But a vague and forceful thought jolted him to attention. Or maybe it was that bumping sound coming from the other side of the door. What was that?

⇒ _? _A thick, black, unpleasant fluid pooled out from beneath the door.

_TROUBLING. INVESTIGATE THIS. _John exited the balcony. There was a trail of the fluid in the hall leading to his room.

Dave decided he'd had enough of his computer for a while. He felt like he'd been messing around on it all week. It was time to get his jam on. He pulled up to his trusty Akai MPC-1000 Sampler and prepared to get sicknasty.

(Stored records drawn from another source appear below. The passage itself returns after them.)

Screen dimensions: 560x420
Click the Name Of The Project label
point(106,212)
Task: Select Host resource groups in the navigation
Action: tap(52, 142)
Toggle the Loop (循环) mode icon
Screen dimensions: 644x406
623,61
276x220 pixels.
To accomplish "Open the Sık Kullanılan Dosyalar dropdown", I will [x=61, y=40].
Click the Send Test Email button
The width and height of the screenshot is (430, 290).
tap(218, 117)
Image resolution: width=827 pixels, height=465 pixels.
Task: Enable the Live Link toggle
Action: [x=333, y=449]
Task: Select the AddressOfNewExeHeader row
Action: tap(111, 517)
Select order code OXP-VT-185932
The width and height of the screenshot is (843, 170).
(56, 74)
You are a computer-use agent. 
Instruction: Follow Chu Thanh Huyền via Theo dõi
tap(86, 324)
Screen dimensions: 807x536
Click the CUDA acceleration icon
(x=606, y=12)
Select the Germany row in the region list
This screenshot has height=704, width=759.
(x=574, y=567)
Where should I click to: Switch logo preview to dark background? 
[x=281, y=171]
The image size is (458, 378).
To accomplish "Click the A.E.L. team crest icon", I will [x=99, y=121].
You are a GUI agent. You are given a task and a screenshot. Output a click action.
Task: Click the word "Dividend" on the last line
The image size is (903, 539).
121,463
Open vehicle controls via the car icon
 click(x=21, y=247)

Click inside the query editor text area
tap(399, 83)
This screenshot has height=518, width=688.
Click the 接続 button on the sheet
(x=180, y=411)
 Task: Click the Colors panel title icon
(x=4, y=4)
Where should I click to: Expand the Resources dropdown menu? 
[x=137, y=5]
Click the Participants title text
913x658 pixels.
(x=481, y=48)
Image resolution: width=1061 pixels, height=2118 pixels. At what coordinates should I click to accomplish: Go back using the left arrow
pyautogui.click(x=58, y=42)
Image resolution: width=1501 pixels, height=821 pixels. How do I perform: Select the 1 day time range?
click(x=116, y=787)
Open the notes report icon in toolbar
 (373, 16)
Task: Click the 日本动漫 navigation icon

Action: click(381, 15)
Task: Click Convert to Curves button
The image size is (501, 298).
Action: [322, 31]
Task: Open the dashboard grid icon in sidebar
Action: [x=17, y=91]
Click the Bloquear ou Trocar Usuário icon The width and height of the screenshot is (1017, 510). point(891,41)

Dave wasted the next ten minutes playing hauntingly sick beats. They were so fresh they belonged in the produce aisle, what was he was talking about. Soccer mom's would be thumpin' that shit for ripeness like melons. Know what I'm sayin'? It would have been a crime to not reward himself with a celebratory SWIG of juice.

SWIG = (2 + 2 + 1 + 2) % 10 = 7.

The apple juice flew out of his sylladex and into his hand. He popped the top off, but… but… he couldn't do it! John had got him all twisted up inside now. All he could about was Howie Mandel's gross monster piss. Damn you, Egbert! He recaptchalogued the juice.

Dave was about to allocate the swords on his wall to his strife specibus, when he remembered that it was already allocated with the bladekind abstratus! Which meant that he could certainly use his swords in his strife deck! He could wield the ninja sword once it was in his strife deck. But he'd have to captchalogue it first before moving it there. So Dave captchalogued the NINJA SWORD.

NINJA SWORD = 2 + 1 + 2 + 2 + 1 + 2 + 2 + 1 + 2 + 2 = 17.

17 % 10 = 7.

The ninja sword was captchalogued in Dave's 7 card, expelling the JUICE (7) from his sylladex. It splashed all over his turntables and his copies of the Beta. Argh!

Dave decided to get a towel from the bathroom across the hall. He glanced at one of the many radical puppets in his Bro's collection that was hanging in the hallway and nodded in approval. Was there anything not awesome about his Bro? Dave thought not.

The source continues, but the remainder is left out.